How to combat it? Before jumping to a conclusion, we must ask ourselves if we have enough evidence or if it is just a speculation of our mind, a projection of our insecurities. And if we still have doubts, it is best to ask.
5. Labeling
We live in a world that is perfectly labeled. In fact, we must recognize that labels are convenient and help us to orient ourselves. However, when we place labels left and right, we end up adopting a rigid way of thinking that prevents us from developing as people. When we believe that we are one way or another and we label ourselves as such, we are denying our potential. If we believe that we are only good at doing certain things, we will not dare to take other paths and we will be condemning ourselves to immobility, to a life where the new has no place.

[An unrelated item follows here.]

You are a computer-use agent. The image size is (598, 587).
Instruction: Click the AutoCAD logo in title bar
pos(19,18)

How to combat it? First of all, we must ask ourselves where that label comes from. In many cases it is a label that our parents or friends have placed on us, perhaps because we were that way at a certain stage in our life, but that does not mean that we are still that same person and, in any case, it does not mean that we cannot change or that we are only that label.
6. Blaming
We tend to think in terms of cause and effect, which is because our thinking usually follows logical paths. So when something negative happens, we want to know what the causes were. However, there are times when the search for those causes turns into a witch hunt and blame-mongering occurs. In that case, what matters to us is not learning from the mistake but simply blaming and judging, either others or ourselves.

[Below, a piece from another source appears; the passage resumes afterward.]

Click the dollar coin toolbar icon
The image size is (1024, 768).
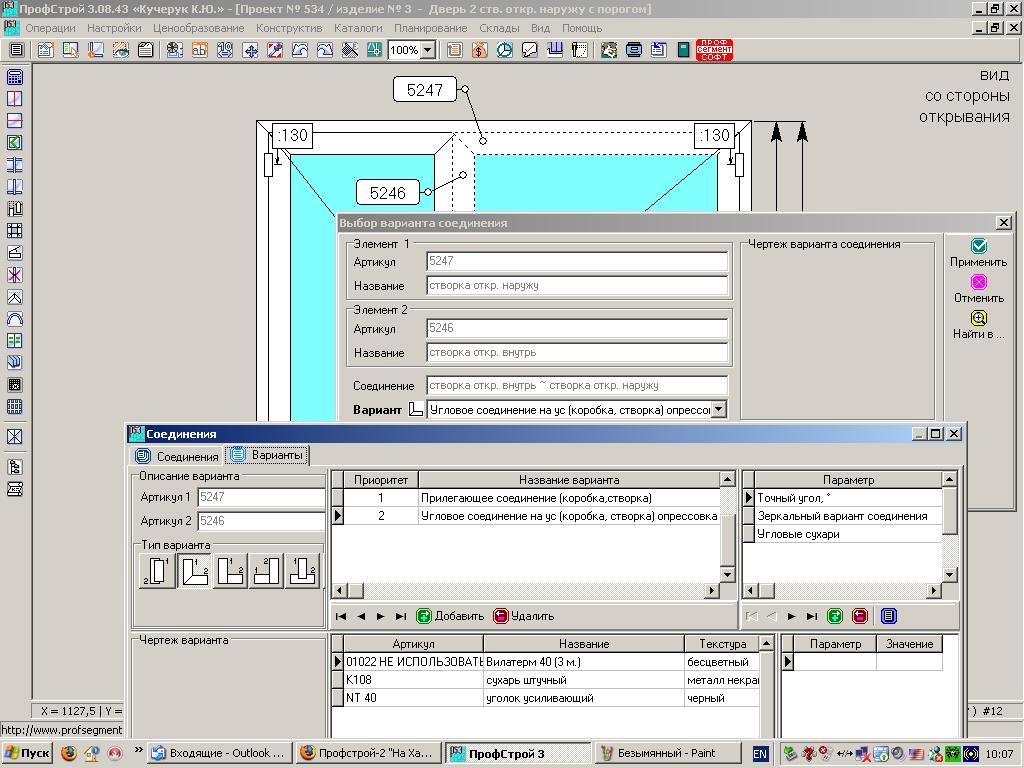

How can we combat this? The best thing to do is to remove the word blame from our vocabulary and start thinking in terms of responsibility. When something has gone wrong, we must learn to take different points of view in order to analyse the situation from as many angles as possible. Only then can we form the most complete picture possible of what happened.
7. Naive optimism
When referring to the erroneous ways of thinking that poison our lives, there is an enemy that usually goes unnoticed but has become fashionable in recent years thanks to Positive Psychology: toxic optimism. It is an exaggerated positive thinking that has hardly any points of contact with reality and that, obviously, sooner or later leads to frustration. In this case, the problem lies in the fact that we believe that we can achieve everything we set out to do, just with effort. However, to achieve goals in life, perseverance and motivation are not enough; there are other factors that we must take into account or we will run the risk of suffering a deep setback.
How can we combat this? By putting ourselves in the shoes of an administrator. If we want to achieve something or find ourselves facing a particularly difficult situation, we must take stock of our psychological resources and the help we can receive from our environment. This way we can have a more objective image of the situation, adjust our objectives and draw up our plan.